::: Extrait de page

Le Lt Berry était légèrement blessé. Il fut arrêté par la Police et
conduit au poste de police de Burbach, tandis que Good se retrouva finalement
au poste de Police de Malstatt.
Dans l’après midi du même jour, l’ordre fut donné d’exécuter Berry et
Good sous prétexte de tentative d’évasion.
Le même sort
attendait Lewis Pulsipher, il fut exécuté dans les bois de Bilstock sous le
même prétexte.
Deux mois à peine
avant sa mort tragique il apprit qu’il était le père de deux jumeaux dont il ne
reçut jamais les photos envoyées par sa femme.
Le B-24, le
« Hula Wahine II », arriva jusque Rémeréville où il s’écrasa et fut complètement
détruit. Ce bombardier a donc encore volé seul durant près de 70 km.
Deux noms manquent dans ce récit :
Jack W. Sanders
John C. Carswell
Nous savons qu’ils furent aussi faits prisonniers et
qu’ils survécurent à la guerre, mais aucun détail supplémentaire n’est donné
concernant leur sort à la date du 31 juillet 1944.
INFORMATIONS SUPPLEMENTAIRES
Interview
du S/Sgt Rudy Huddleston.
News Times, El Dorado, Arkansas, Volume 106, Number 32 - By Shea Wilson
(Article paru sur le site du Walker Aviation Museum –
Roswell)
Quand le bombardier
de Rudy Huddleston’s fut abattu en Allemagne en 1944, il était convaincu qu’il
pourrait s’échapper et rejoindre rapidement le territoire allié. Il n’avait
jamais pensé qu’il serait capturé et qu’il deviendrait un prisonnier de guerre.
Il n’aurait certainement jamais imaginé ce qui était arrivé à quelques uns de
ses coéquipiers.
50 ans plus tard,
après avoir découvert que 3 hommes de son bombardier avaient été exécutés après
leur capture, Huddleston fut heureux d’être encore en vie.
Comme étudiant à
l’Ecole Supérieure de El Dorado, Virgil Rudolph « Rudy » Huddleston
devint un membre de le la « Civil Air Patrol », ce qui l’amena à
rejoindre l’armée et devint mitrailleur sur un bombardier.

::::::
::: Lignes fournies

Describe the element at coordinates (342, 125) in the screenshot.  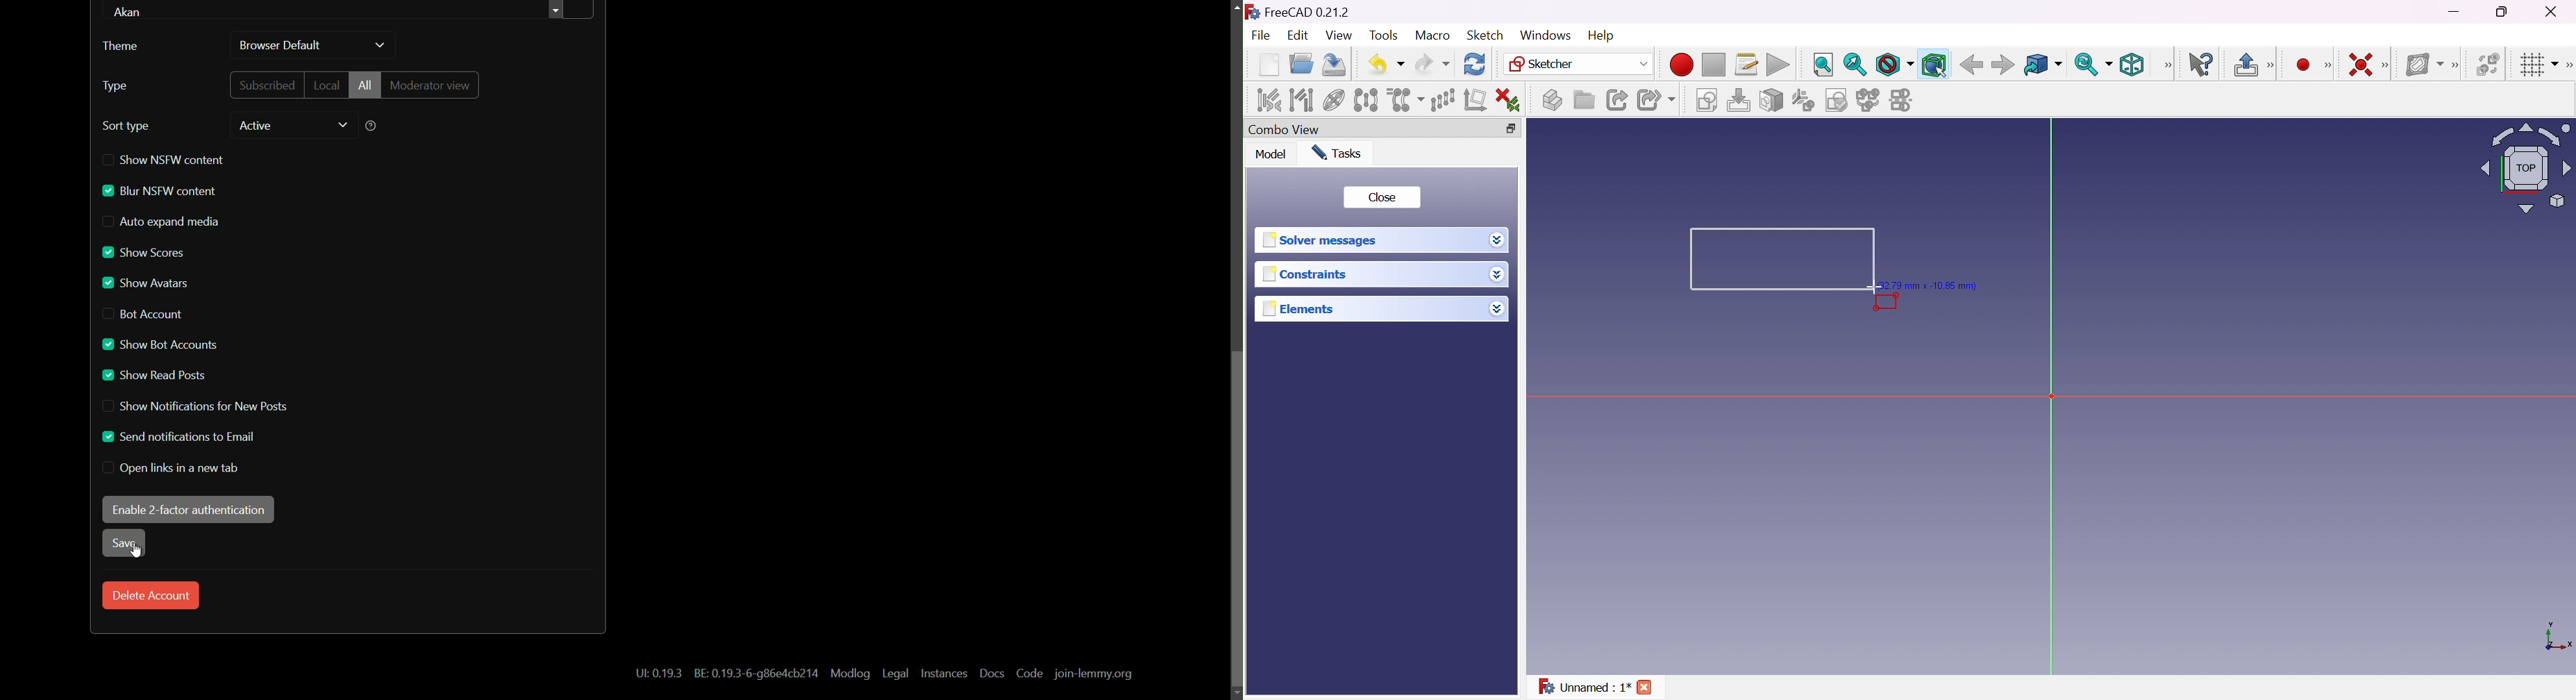
I see `dropdown` at that location.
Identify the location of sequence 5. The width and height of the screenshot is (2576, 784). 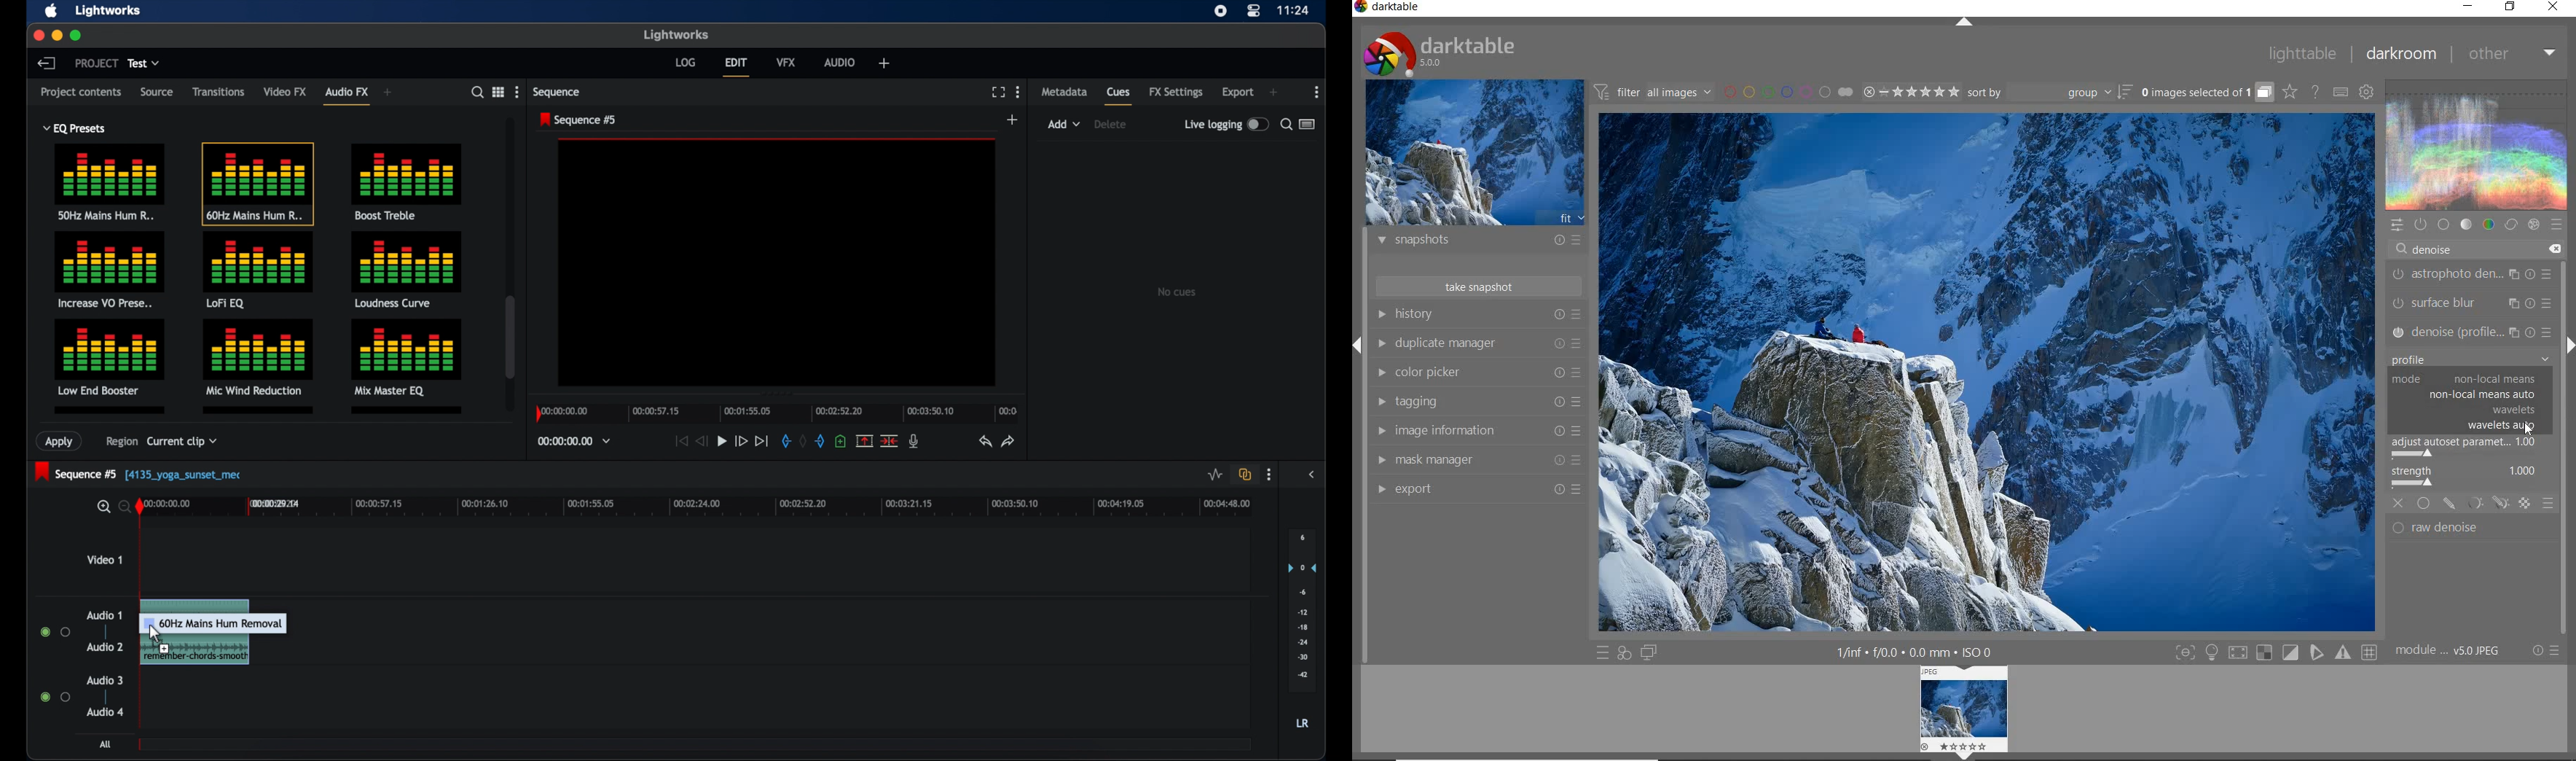
(139, 473).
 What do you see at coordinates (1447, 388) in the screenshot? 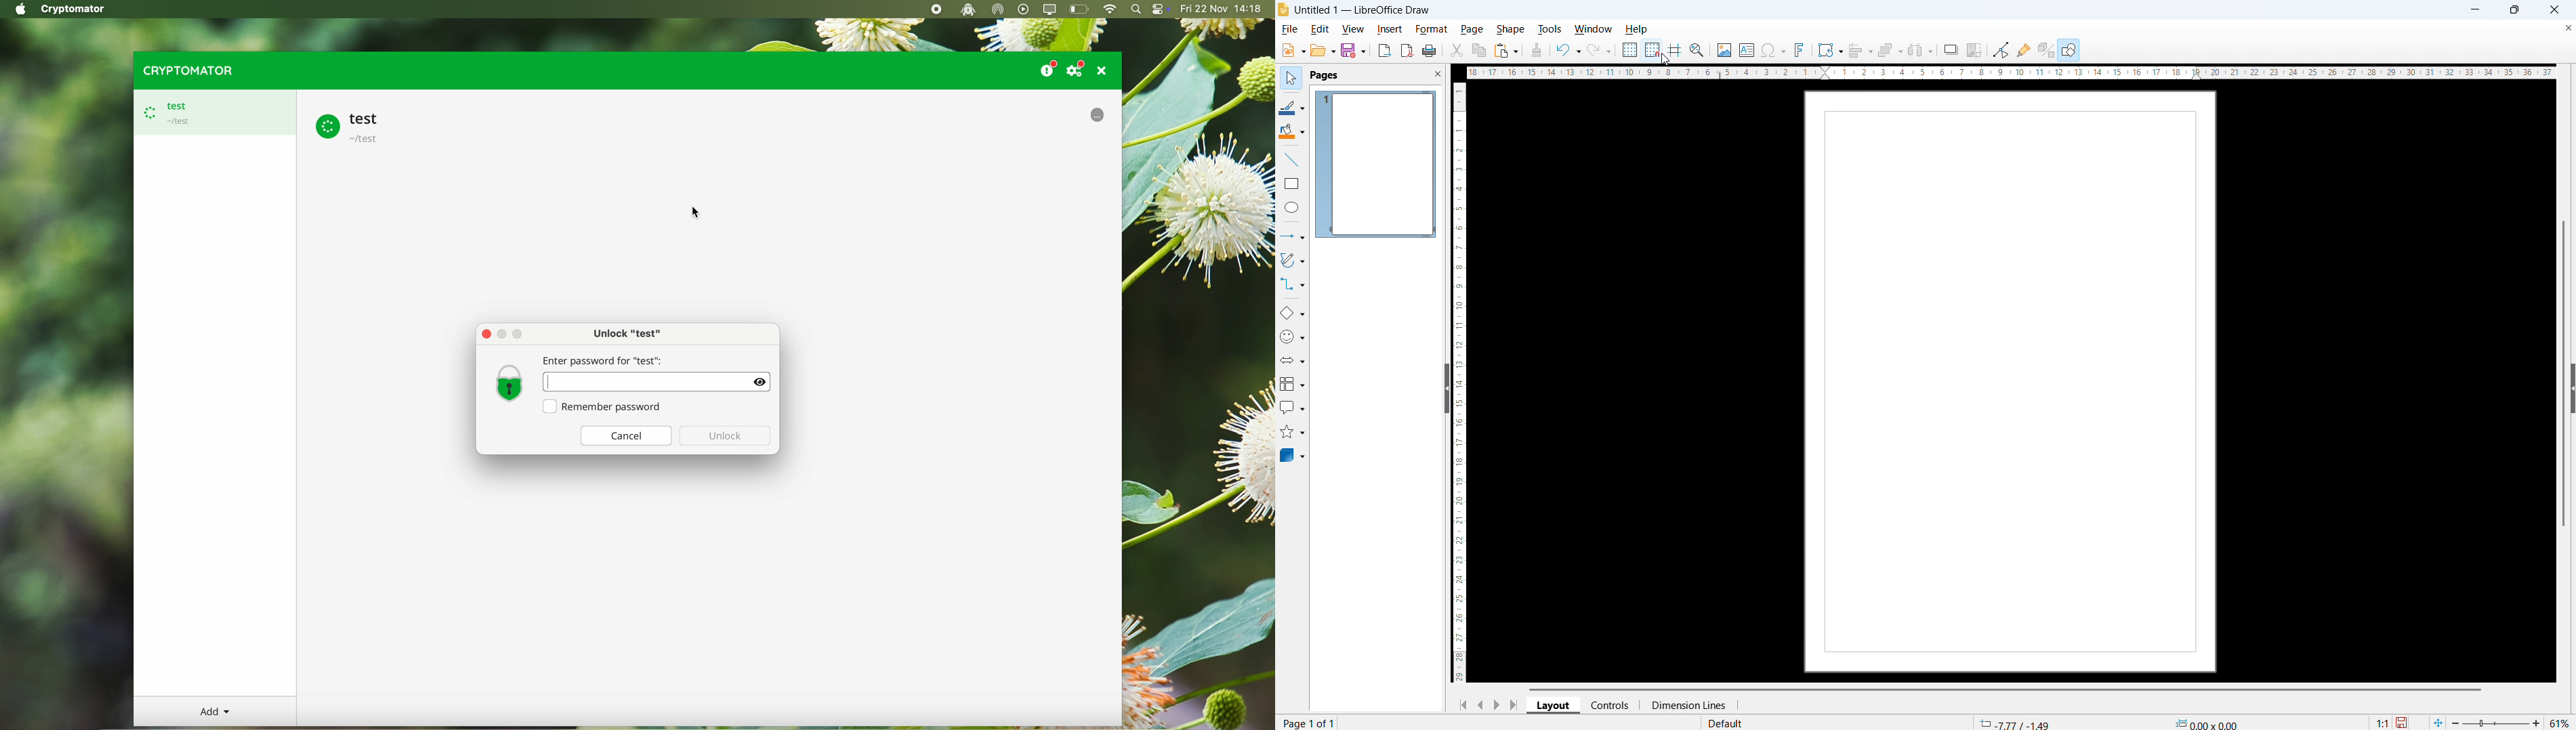
I see `Hide pane ` at bounding box center [1447, 388].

::::::

Recopiez sans rien changer, dans l'extrait de page, le passage allant de « Le Lt Berry » jusqu'à « Police de Malstatt. ».

→ **Réponse attendue**:
Le Lt Berry était légèrement blessé. Il fut arrêté par la Police et
conduit au poste de police de Burbach, tandis que Good se retrouva finalement
au poste de Police de Malstatt.